If they know – or should know – that their company is insolvent or that it is probable that their company will become insolvent, then they owe a duty to put creditors’ interests first.

And they should act soon in any appropriate attempt to rescue the company’s business and avoid entry into an insolvency regime.

There are three tiers of action directors might consider. The first involves “live-side” changes to support their company. The second involves entry into a more formal arrangement, including the Court where needed, but falling short of a formal insolvency process.

The third involves entry into an insolvency process which is probably the end for the company.

If they are considering embarking upon any of them, directors will benefit from specialist advice. Warts-and-all instructions should be given to the advisors, who can then advise in the light of the company’s true position.

Directors who seek advice ought to record the instructions given to the advisors, the advice received from the advisors and the steps taken following that advice.
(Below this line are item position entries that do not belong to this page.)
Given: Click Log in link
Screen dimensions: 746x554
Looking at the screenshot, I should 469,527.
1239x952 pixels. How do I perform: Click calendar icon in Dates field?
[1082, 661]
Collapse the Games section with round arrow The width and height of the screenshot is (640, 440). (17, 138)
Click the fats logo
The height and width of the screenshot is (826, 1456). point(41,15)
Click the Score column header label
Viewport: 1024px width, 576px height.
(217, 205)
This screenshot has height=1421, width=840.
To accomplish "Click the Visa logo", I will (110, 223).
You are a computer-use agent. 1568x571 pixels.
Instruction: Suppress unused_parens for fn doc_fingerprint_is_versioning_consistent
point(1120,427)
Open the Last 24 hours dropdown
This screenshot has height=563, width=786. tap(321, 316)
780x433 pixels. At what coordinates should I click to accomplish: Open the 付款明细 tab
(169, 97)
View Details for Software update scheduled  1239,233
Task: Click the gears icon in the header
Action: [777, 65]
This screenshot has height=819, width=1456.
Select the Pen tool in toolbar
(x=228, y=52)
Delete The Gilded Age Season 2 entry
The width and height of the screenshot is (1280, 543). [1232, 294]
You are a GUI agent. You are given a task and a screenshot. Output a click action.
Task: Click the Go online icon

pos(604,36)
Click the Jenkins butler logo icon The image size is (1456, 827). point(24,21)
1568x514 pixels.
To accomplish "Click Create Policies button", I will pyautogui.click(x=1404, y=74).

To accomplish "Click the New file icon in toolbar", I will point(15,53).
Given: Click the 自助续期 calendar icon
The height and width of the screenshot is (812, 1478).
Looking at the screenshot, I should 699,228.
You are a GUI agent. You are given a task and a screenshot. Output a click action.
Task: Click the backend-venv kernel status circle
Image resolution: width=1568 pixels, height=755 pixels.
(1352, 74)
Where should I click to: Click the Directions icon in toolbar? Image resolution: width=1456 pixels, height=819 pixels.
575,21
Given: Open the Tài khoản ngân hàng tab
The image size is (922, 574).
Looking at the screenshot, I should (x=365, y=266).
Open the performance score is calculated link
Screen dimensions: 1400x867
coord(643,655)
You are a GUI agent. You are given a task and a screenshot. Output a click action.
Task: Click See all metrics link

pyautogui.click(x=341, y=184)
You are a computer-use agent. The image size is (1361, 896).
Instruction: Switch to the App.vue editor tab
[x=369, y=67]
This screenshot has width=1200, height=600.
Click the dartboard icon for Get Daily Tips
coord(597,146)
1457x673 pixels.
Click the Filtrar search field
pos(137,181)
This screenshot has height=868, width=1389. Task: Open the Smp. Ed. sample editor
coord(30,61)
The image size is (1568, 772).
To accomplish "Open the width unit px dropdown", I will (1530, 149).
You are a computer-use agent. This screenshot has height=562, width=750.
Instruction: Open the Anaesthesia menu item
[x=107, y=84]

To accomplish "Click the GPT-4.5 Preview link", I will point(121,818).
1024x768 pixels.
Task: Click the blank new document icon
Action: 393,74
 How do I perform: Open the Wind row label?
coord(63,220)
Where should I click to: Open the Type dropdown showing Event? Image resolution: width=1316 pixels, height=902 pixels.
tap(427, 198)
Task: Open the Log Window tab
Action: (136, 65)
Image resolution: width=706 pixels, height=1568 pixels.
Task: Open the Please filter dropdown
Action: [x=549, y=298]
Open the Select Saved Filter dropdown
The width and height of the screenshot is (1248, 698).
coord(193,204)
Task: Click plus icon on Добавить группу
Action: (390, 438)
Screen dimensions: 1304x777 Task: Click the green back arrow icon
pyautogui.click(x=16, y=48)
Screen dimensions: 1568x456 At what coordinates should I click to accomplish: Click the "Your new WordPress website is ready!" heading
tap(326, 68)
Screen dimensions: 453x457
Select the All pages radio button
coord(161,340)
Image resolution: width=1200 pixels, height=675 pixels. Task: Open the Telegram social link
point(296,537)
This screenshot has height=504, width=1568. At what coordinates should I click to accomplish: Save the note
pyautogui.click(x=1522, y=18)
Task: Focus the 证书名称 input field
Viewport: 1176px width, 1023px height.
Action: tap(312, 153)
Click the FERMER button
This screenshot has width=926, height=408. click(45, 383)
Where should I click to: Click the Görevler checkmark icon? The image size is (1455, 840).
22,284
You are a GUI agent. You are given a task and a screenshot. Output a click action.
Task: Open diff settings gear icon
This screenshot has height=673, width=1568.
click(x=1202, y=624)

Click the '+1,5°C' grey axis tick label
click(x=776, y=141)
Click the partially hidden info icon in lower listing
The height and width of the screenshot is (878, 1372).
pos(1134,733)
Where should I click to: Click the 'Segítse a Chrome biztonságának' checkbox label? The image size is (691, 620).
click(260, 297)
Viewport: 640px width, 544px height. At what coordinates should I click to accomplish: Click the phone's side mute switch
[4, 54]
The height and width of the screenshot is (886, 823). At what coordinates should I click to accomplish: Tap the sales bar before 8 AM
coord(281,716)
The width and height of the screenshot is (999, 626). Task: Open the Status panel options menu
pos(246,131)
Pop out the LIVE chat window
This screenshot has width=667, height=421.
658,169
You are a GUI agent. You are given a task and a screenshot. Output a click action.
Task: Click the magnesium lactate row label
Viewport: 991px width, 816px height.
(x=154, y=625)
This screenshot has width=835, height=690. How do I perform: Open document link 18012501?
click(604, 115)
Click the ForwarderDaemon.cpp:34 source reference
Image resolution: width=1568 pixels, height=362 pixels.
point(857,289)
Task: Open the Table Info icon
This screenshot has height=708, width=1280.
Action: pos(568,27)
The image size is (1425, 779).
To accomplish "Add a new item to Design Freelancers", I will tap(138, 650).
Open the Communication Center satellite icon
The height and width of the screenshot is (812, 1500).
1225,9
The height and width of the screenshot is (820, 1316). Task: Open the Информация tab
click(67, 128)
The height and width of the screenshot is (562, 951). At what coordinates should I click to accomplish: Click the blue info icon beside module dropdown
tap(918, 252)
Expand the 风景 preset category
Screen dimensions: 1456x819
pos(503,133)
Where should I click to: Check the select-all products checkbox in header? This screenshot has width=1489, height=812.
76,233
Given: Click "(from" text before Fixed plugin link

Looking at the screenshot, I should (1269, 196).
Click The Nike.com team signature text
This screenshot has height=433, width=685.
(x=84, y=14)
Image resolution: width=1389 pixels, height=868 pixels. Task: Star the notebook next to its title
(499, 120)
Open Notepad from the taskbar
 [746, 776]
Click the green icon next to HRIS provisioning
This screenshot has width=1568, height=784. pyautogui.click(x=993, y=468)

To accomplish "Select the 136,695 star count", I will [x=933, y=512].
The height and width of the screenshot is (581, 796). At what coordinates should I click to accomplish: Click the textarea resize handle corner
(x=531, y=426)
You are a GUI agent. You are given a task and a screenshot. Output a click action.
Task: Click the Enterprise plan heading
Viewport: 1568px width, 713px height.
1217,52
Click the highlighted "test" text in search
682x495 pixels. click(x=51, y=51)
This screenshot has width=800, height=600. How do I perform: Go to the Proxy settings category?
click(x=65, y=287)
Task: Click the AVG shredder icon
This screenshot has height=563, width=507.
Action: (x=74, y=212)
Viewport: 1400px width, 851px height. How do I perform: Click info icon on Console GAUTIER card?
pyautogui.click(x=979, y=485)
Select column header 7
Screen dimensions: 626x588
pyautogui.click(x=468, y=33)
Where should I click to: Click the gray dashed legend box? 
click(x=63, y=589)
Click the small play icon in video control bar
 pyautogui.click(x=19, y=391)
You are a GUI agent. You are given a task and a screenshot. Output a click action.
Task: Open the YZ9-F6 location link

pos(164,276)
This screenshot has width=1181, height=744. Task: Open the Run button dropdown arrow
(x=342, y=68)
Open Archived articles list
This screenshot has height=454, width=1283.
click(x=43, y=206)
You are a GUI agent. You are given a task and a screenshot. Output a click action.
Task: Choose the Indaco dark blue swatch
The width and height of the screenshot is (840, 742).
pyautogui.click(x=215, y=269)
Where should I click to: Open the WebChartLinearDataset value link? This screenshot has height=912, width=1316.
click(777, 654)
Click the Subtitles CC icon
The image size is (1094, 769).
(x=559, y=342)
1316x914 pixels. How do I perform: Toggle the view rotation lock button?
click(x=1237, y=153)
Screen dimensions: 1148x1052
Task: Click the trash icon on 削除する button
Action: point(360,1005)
In the first category are steps including:

  • Restructuring borrowing. Lenders can be approached with requests to relax covenants. Other lenders might offer better terms, although directors ought to be cautious about taking further borrowing where there is a risk of default in repayment of existing and new facilities. Personal liability might attach to directors who borrow more when they know or should know that repayment will never be made.
  • Improving cash levels by ensuring that debtors pay on time and the company takes full advantage of payment terms offered by suppliers. They, and other creditors, might agree to extend payment terms. But, if agreed terms are exceeded, creditors might well start court proceedings or – subject to the current restrictions – present a winding up petition.
  • Entering into time to pay agreements with the Revenue. This generally implies commercial insolvency, however; the debt is due but cannot be paid on time. Note also that all other payments to the Crown must be made when they are due.
  • Engaging with stakeholders and seeking their support. Those who might be interested in the company’s survival are its trading counterparties (who themselves might well be under financial pressure) and investors.

But in a smaller company, the directors themselves are likely to be the shareholders; they will need to decide whether they want to put their hands in their own pockets.

Taking advantage of support options available from the Government, for as long as they remain available.

In the next tier are more formal, director-led arrangements which could be very helpful:

  • A restructuring plan under Part 26A of the Companies Act 2006, a process proposed back in 2018 and given effect by Corporate Insolvency and Governance Act 2020 (CIGA). The company must be facing financial difficulty and the plan must be aimed at resolving that difficulty.

If certain conditions are met, the court has the power to sanction the plan despite the objection of a class of creditor (the so-called cross-class cram down). If there has been an earlier moratorium, some creditors might have an effective veto.

  • A moratorium, as introduced by CIGA. This is an arrangement supervised by a “monitor” who must consider it is possible to rescue the company and remain of that view. It leaves the directors in control and gives the company an initial 20 days’ breathing space. The period can be extended by a further 20 days and up to one year.

In this scenario, rather than admitting to financial difficulties, it has to be accepted that the company is or probably will become insolvent.

  • The well-known, but sometimes controversial, company voluntary arrangement. The company proposes a compromise with creditors. If they approve, creditors are bound by the terms of the CVA and cannot take their own independent action against the company.

CVAs last months or years and the Company has to comply throughout with the obligations imposed on it; this can be an impediment on agility in circumstances where, say, the company’s fortunes have revived.

Facing the reality of adverse financial circumstances is unpleasant for any director and attempts at rescue are likely to be stressful. But, with the right advice, it is possible to find a route to recovery and avoid terminal insolvency.